Entries taken from a collection:
↓↓↓
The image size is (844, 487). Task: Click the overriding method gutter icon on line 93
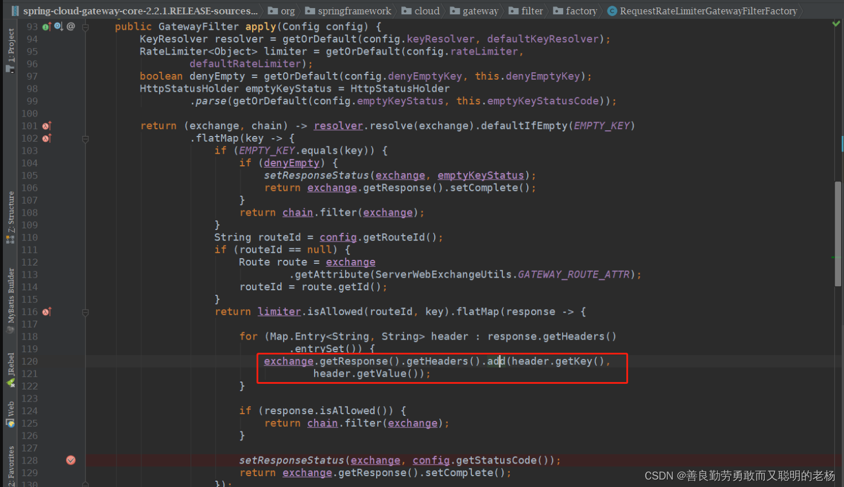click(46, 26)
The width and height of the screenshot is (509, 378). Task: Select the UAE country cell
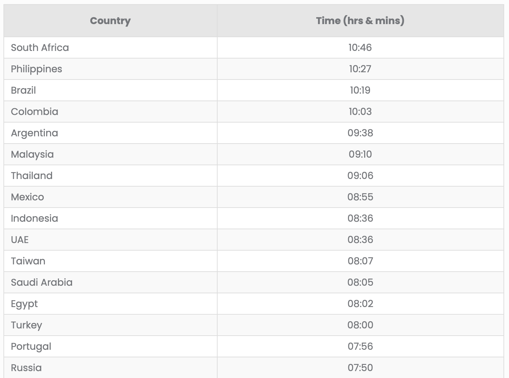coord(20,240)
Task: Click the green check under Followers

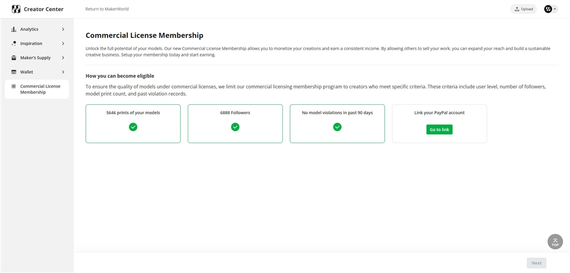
↑↑↑
* Problem
Exactly as written, set down each line of the records, leaving out the pictures.

* Output for this exercise
The image size is (844, 487). Task: Click the overriding method gutter icon on line 93
click(46, 26)
The width and height of the screenshot is (509, 378). Task: Select the UAE country cell
coord(20,240)
Task: Click the green check under Followers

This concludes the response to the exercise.